→ **QUELLE**
::::

Dr. Gudrun Doering-Striening
Rz. 239
Die Anzahl der Entscheidungen, bei denen es um verbrauchte bzw. verprasste Mittel geht, stieg lange Zeit an, wird aber im SGB II mutmaßlich aufgrund § 24 Abs. 4 S. 2 SGB II mit der Möglichkeit der Darlehensgewährung an Bedeutung verlieren.
Fallbeispiel 68: Auf gut Deutsch: "Das Geld ist verprasst"
A erbte nach dem Tod der Mutter 2017 17.000 EUR Barvermögen inkl. eines Hausgrundstückes, aus dessen Verkauf ihm 2018 45.000 EUR zugeflossen waren.
Am 17.2.2019 beantragte er die Gewährung von Leistungen zur Sicherung des Lebensunterhaltes (SGB II) und erklärte, die Erbschaft sei aufgebraucht; das Geld habe er zur Begleichung privater Schulden und andere private Zwecke vor seiner Arbeitslosigkeit verbraucht. Er könne damit tun und lassen, was er wolle, er sei niemanden Rechenschaft schuldig. Er habe Schulden beglichen, eine neue Wohnung bezogen und auf gut deutsch: "Das Geld verprasst." Wird das Jobcenter leisten und ggf. Ersatzansprüche geltend machen?
Rz. 240
Grundsätzlich muss trotz eines "Verprassens" von Mitteln noch einmal geleistet werden, weil die notwendigen "bereiten" Mittel nicht oder nicht mehr da sind, deshalb auch nicht bedarfsdeckend angerechnet werden dürfen. Das knüpft an die zu Beginn dargelegten Strukturprinzipien und der daraus schon durch das BVerwG angelegten Rechtsprechung an.

::::

→ **DATENSATZ**
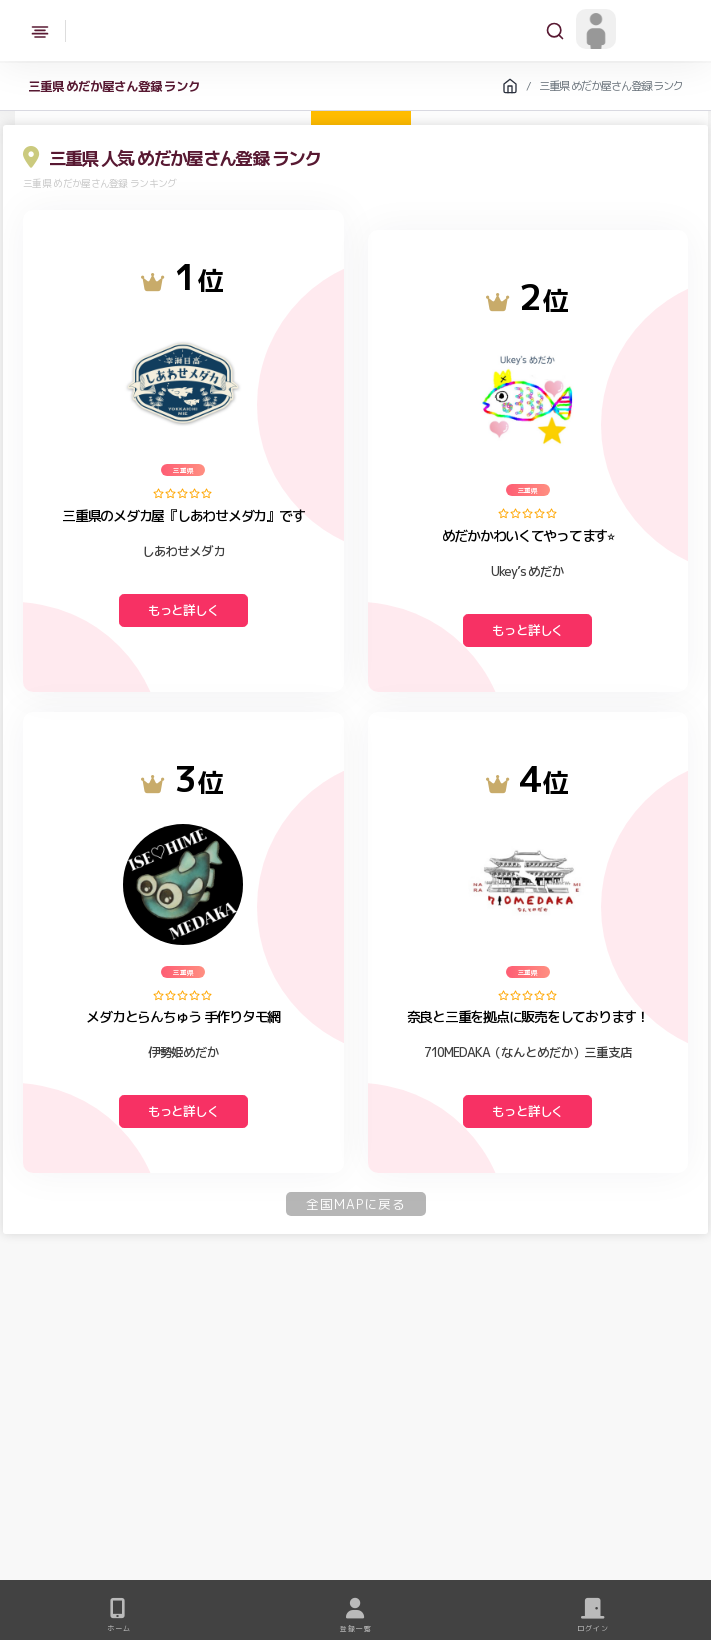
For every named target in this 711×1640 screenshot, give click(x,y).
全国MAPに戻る (356, 1204)
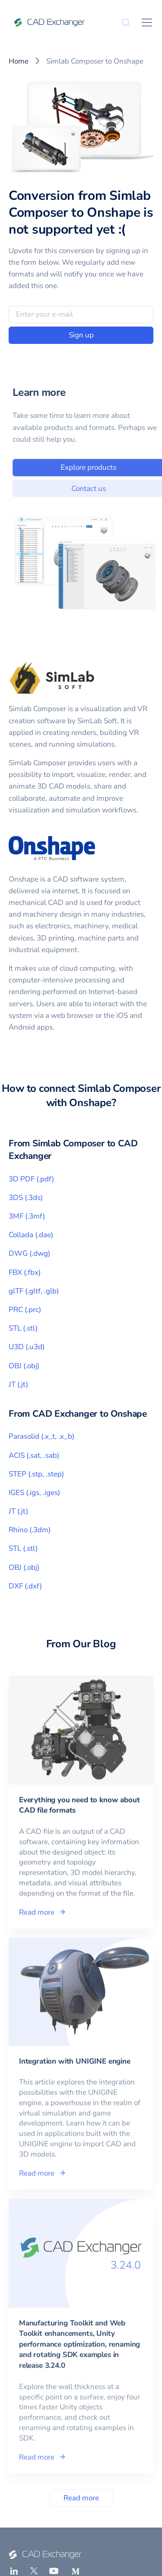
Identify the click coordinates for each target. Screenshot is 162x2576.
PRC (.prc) (25, 1310)
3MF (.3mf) (27, 1216)
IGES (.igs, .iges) (34, 1493)
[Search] (125, 22)
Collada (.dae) (31, 1235)
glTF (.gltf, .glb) (34, 1291)
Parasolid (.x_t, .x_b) (41, 1436)
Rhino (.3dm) (30, 1530)
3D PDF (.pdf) (31, 1179)
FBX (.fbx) (25, 1272)
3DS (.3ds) (26, 1198)
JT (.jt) (18, 1384)
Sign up (81, 335)
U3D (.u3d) (26, 1347)
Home (19, 61)
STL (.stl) (23, 1328)
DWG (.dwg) (29, 1253)
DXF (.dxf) (25, 1586)
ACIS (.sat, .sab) (34, 1455)
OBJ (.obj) (24, 1366)
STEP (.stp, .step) (36, 1474)
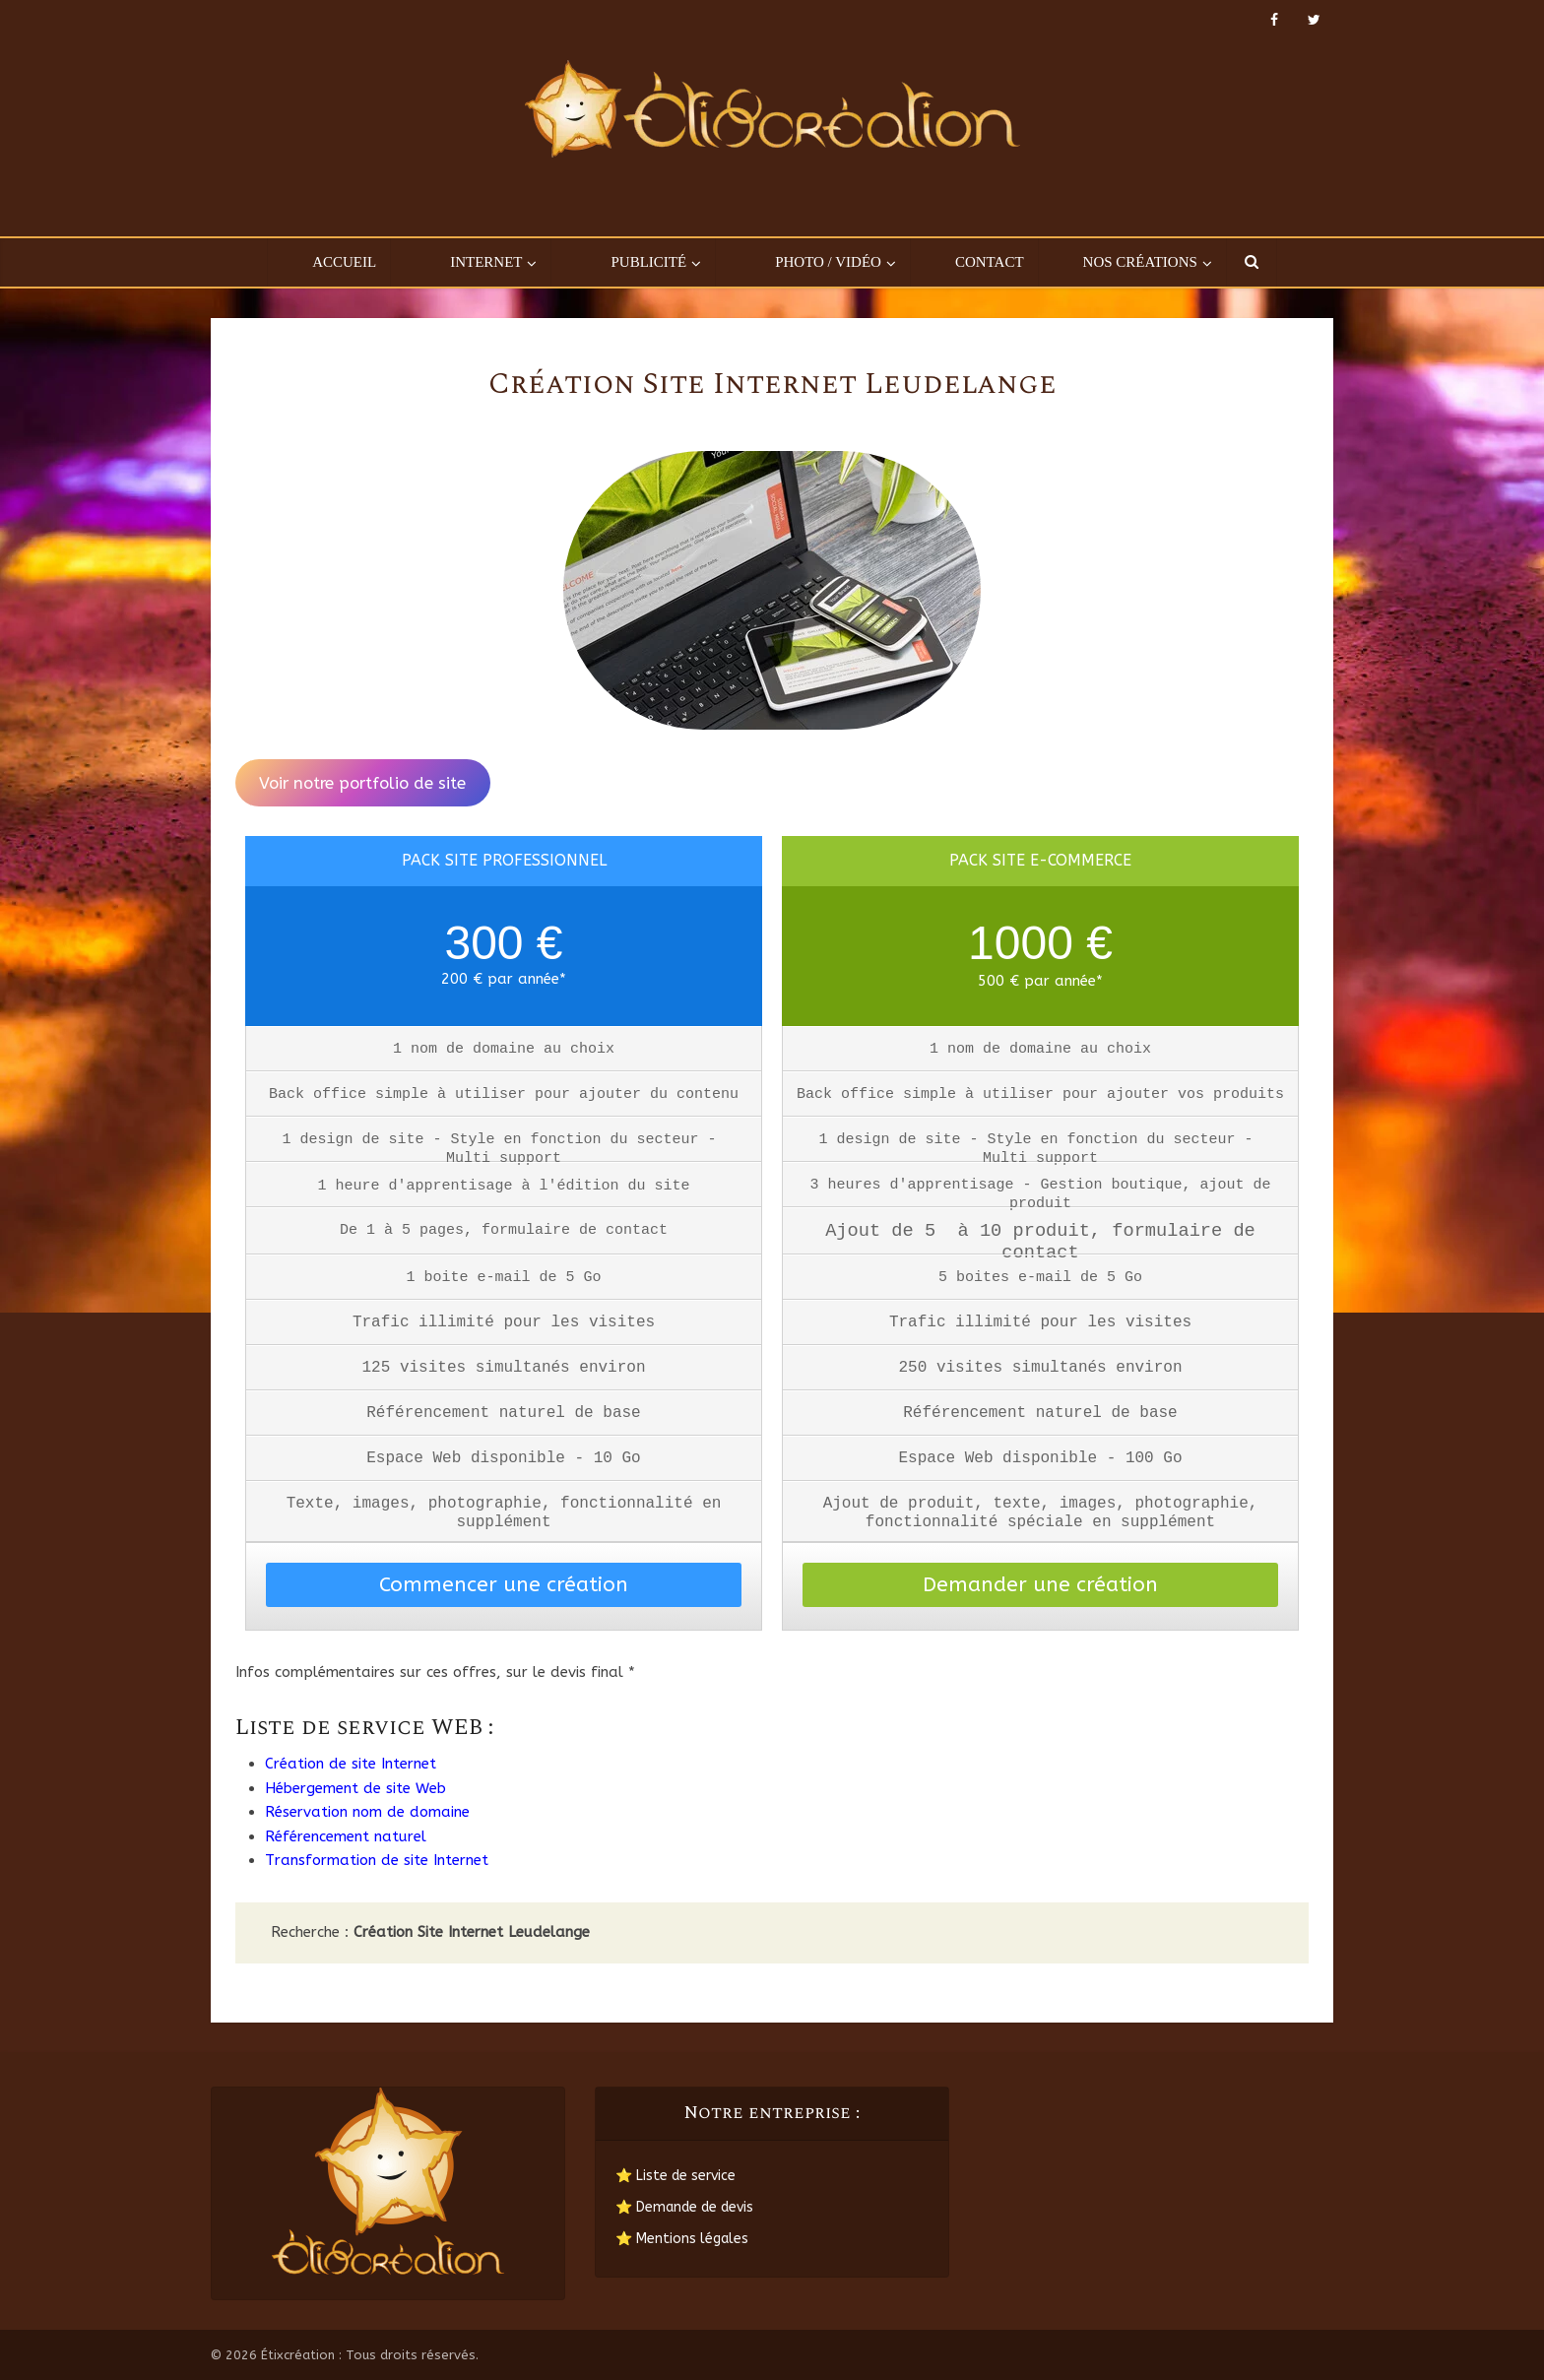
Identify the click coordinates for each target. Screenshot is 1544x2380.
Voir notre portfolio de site (362, 783)
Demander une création (1040, 1585)
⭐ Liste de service (675, 2175)
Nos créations (1140, 262)
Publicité (648, 262)
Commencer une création (503, 1585)
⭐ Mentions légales (681, 2238)
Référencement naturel (345, 1836)
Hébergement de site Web (355, 1788)
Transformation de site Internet (376, 1860)
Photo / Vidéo (828, 262)
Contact (989, 262)
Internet (486, 262)
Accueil (344, 262)
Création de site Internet (350, 1763)
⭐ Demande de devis (684, 2207)
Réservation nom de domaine (367, 1812)
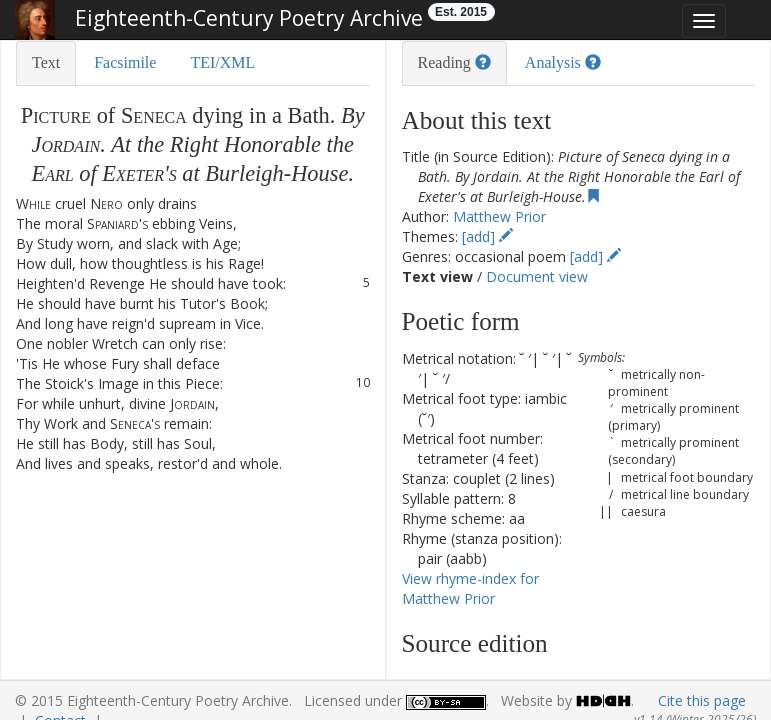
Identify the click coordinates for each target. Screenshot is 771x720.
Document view (537, 276)
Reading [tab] (454, 62)
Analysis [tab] (563, 62)
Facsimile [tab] (125, 62)
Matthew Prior (499, 216)
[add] (487, 236)
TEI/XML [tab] (222, 62)
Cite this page (702, 700)
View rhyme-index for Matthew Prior (470, 588)
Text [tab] (46, 62)
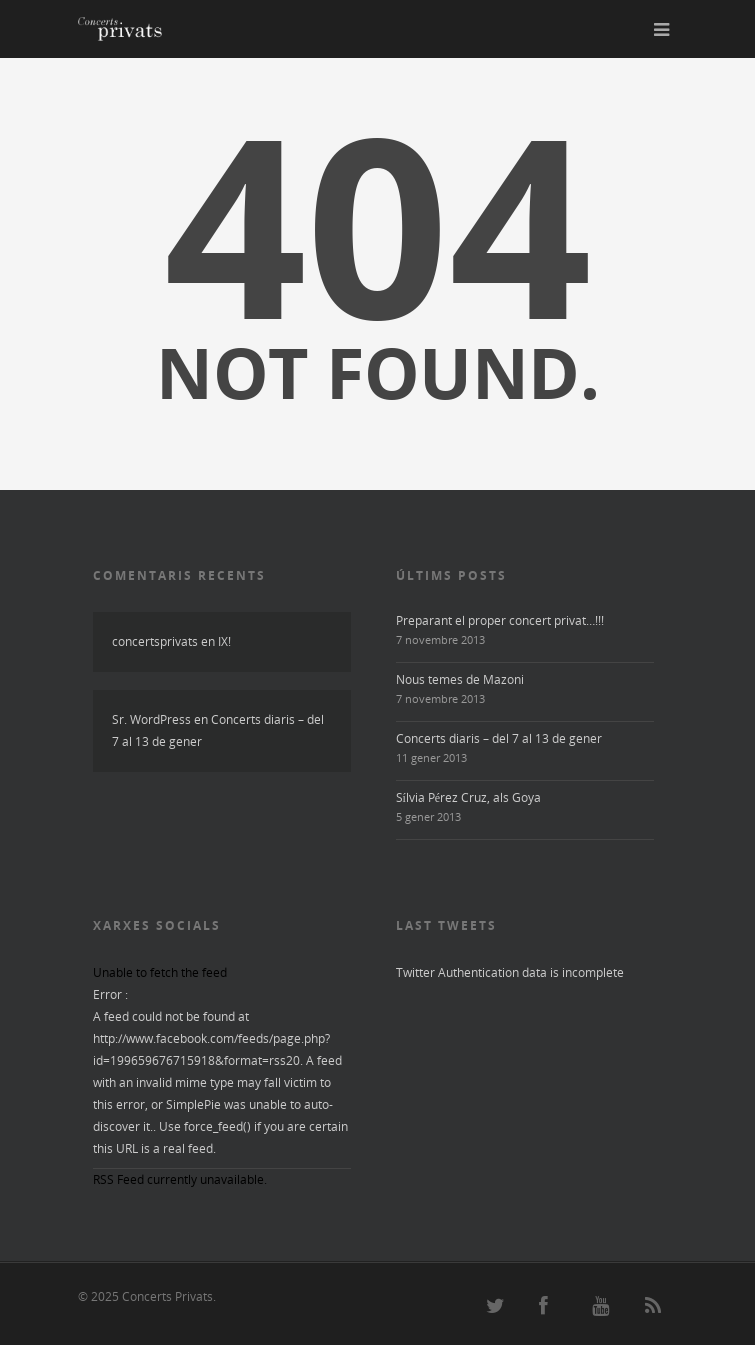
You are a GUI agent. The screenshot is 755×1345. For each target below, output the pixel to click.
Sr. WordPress (151, 719)
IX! (224, 641)
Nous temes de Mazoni (460, 679)
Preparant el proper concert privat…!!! (500, 620)
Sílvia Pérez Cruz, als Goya (469, 797)
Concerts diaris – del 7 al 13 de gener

::::

→ **ZU ERLEDIGEN**
1. Schreiben Sie aus der Quelle alles von „A erbte nach“ bis hinunter zu „Ersatzansprüche geltend machen?“ wortgetreu ab.
2. An welchem Tag beantragte A laut Quelle Leistungen zur Sicherung des Lebensunterhaltes?
3. Entscheiden Sie für jede Aussage, ob sie mit der Quelle übereinstimmt, und belegen Sie dies mit einem wörtlichen Zitat: (a) A erbte nach dem Tod der Mutter 17.000 EUR Barvermögen. (b) Aus dem Verkauf des Hausgrundstückes flossen A im Jahr 2019 45.000 EUR zu. (c) Bei verprassten Mitteln muss grundsätzlich nicht noch einmal geleistet werden.

→ **LÖSUNGEN**
1.
A erbte nach dem Tod der Mutter 2017 17.000 EUR Barvermögen inkl. eines Hausgrundstückes, aus dessen Verkauf ihm 2018 45.000 EUR zugeflossen waren.
Am 17.2.2019 beantragte er die Gewährung von Leistungen zur Sicherung des Lebensunterhaltes (SGB II) und erklärte, die Erbschaft sei aufgebraucht; das Geld habe er zur Begleichung privater Schulden und andere private Zwecke vor seiner Arbeitslosigkeit verbraucht. Er könne damit tun und lassen, was er wolle, er sei niemanden Rechenschaft schuldig. Er habe Schulden beglichen, eine neue Wohnung bezogen und auf gut deutsch: "Das Geld verprasst." Wird das Jobcenter leisten und ggf. Ersatzansprüche geltend machen?

2. Am 17.2.2019.

3.
(a) Ja: „A erbte nach dem Tod der Mutter 2017 17.000 EUR Barvermögen“
(b) Nein: „aus dessen Verkauf ihm 2018 45.000 EUR zugeflossen waren“
(c) Nein: „Grundsätzlich muss trotz eines "Verprassens" von Mitteln noch einmal geleistet werden“